Trotz allem: was geschah und nicht mehr zu ändern ist, trotz aller Pläne und Ziele, die sich jetzt nicht mehr verwirklichen lassen; trotz aller Zweifel am Sinn des eigenen Lebens: ist und bleibt Gott bei uns.

Trotz allem, was ich als verwerfliche Anklage gegen mich selbst empfinde oder durch andere erfahre, weil „Satan“ ANKLÄGER (nicht Teufel) bedeutet – ist und bleibt Gott bei uns. 

Genau deswegen sagt Jesus: „Tritt hinter mich, du Satan!“ 

Der klagende, der „anklagende“ Petrus soll hinter dem hergehen, „der vieles erleiden muss und von den Ältesten, den Hohepriestern und Schriftgelehrten verworfen werden und getötet werden muss.“ …der von Menschen, aber nicht von Gott angeklagt wird. 

Petrus soll nicht von Gott erwarten, dass die Einheit von Gott und Mensch – also das Christ-Sein – ein Zuckerschlecken ist, sondern diese Einheit von Gott und Mensch den klagenden und angeklagten Menschen zu einem von bedingungslos Gott geliebten Menschen befreien will – trotz innerem und äußerem Kreuz. Denn der Mensch – also WIR – stehen mit Christus in allem und über allem Klagen und Anklagen, weil wir bedingungslos von Gott gewollt und geliebt sind.  Das ist das wahre Wesen von uns Menschen. 

Aber dieses Wesen ist unser Dasein in der Zeit „auf dem Weg…“. 

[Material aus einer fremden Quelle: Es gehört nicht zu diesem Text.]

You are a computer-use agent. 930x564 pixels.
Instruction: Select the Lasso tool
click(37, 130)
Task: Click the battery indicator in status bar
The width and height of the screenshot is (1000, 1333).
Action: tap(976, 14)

Wenn Jesus sagt:Ich bin der Weg und die Wahrheit und das Leben“, dann sagt er es zunächst für sich: „…wer sein Leben um des Evangeliums willen verliert, wird es retten.“ Er ging darin voran, denn er lebte in der Einheit von Vater und Sohn, im Bewusst-sein, dass Gott an Ihm Gefallen hat. Um das geht es Jesus. 

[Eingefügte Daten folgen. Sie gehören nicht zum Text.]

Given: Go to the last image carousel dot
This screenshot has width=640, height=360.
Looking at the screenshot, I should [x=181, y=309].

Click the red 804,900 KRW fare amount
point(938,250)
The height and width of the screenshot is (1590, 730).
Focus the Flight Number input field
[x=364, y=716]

Und er sagt es zu uns: „wer aber sein Leben um meinetwillen und um des Evangeliums willen verliert, wird es retten.“ 

Glauben ist mehr als nur zu bekennen: „Du bist der Christus!“ Glauben ist Glauben an Gottes „ICH BIN BEI EUCH-rettet“ durch das Kreuz hindurch. Nein – das ist nicht leicht – aber rettet unsere Wahrheit. Aber selbst, wenn wir unsere Wahrheit verleugnen wie Petrus Jesus verleugnet, so kommt der österliche Christus auf uns zu und spricht: „Friede sei mit Euch!“ 

Das erfahren wir aber nur „auf dem Weg unseres ganzen Lebens mit IHM“. Das ist ein lebenslanger Weg, ein lebenslanges Mit-IHM-Gehen – ein Prozess! Es ist der Weg der wahren Bewusstwerdung, wer WIR durch IHN sind. Dazu ist uns alle Zeit unseres Lebens gegeben. Christsein ist ein Prozess, eine Entwicklung – so wie alles Leben nicht „fertig“ ist, sondern Entwicklung…, Evolution. Christsein ist die sich in uns entwickelnde Bewusstwerdung des ewigen Geliebtseins „trotz“ allem. Eine Entwicklung, die nicht einmal in der Ewigkeit zum Stillstand kommt. Nicht „ewige Ruhe, sondern „ewiges Geliebtsein“ erwartet uns – was jetzt schon begonnen hat. Denn in Gott gibt es keine Anklage gegen uns, sondern nur Liebe zu uns.